Early studies (1,2) have reported that the nucleotide sequences around replication origins of certain herpesviruses have complex repetitive structures of closely spaced direct and inverted repeats. A palindrome is a special case of inverted repeats where a segment of nucleotide bases is immediately followed by its reverse complement. A high concentration of palindromes around replication origins has been found in these herpesviruses.

Herpesviruses utilize two different types of replication origins during lytic and latent infections. For each type of origins, the count and locations in the genome vary from one kind of herpesvirus to another. Most herpesviruses have one to two copies of latent and lytic origins. Presence of palindromes around replication origins is prevalent in both latent and lytic types (15).

As the central step in the reproduction of herpesviruses, viral DNA replication has been the target for a number of anti-herpesvirus drugs (e.g. acyclovir). Understanding the molecular mechanisms involved in DNA replication is of great importance in further developing strategies to control the growth and spread of viruses (68). Since replication origins are regarded as major sites for regulating genome replication, labor-intensive laboratory procedures have been used to search for replication origins (911).

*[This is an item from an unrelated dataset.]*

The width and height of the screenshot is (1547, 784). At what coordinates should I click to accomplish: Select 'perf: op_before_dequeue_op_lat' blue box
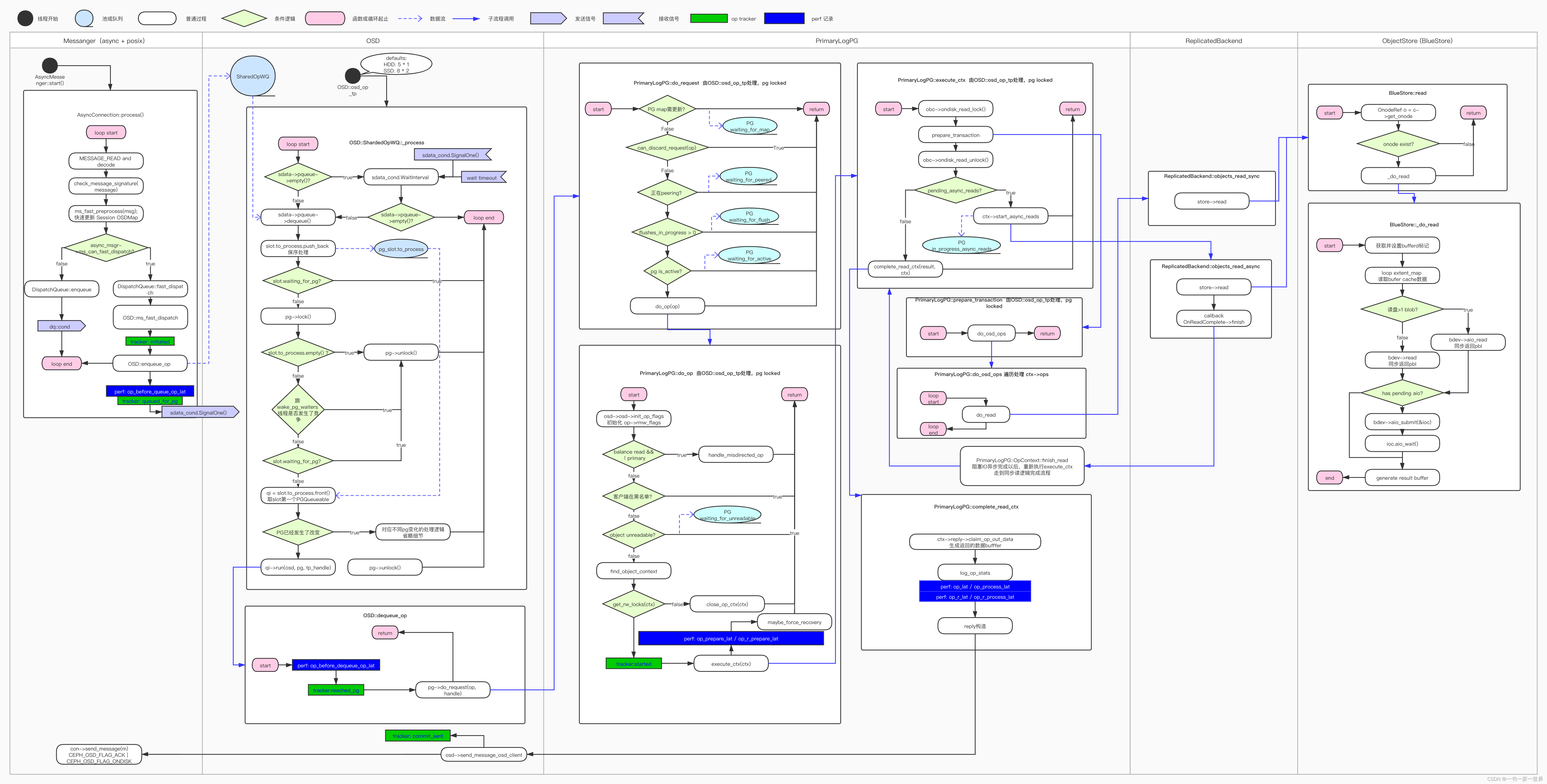(x=336, y=665)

With the increasing availability of genomic DNA sequence data, one way that may save time and resources would be to scan the viral genome sequence for the expected sequence features by a computer program before an experimental search for replication origins is launched. Masse et al. (3) first used this computational approach to predict the replication origin oriLyt on the human cytomegalovirus (HCMV) and then confirmed it by experimentation. In that computational analysis, one of the sequence features being scanned for in the genome sequence is the presence of a high concentration of palindromes of length 10 or above clustering within a window of 1000 bases.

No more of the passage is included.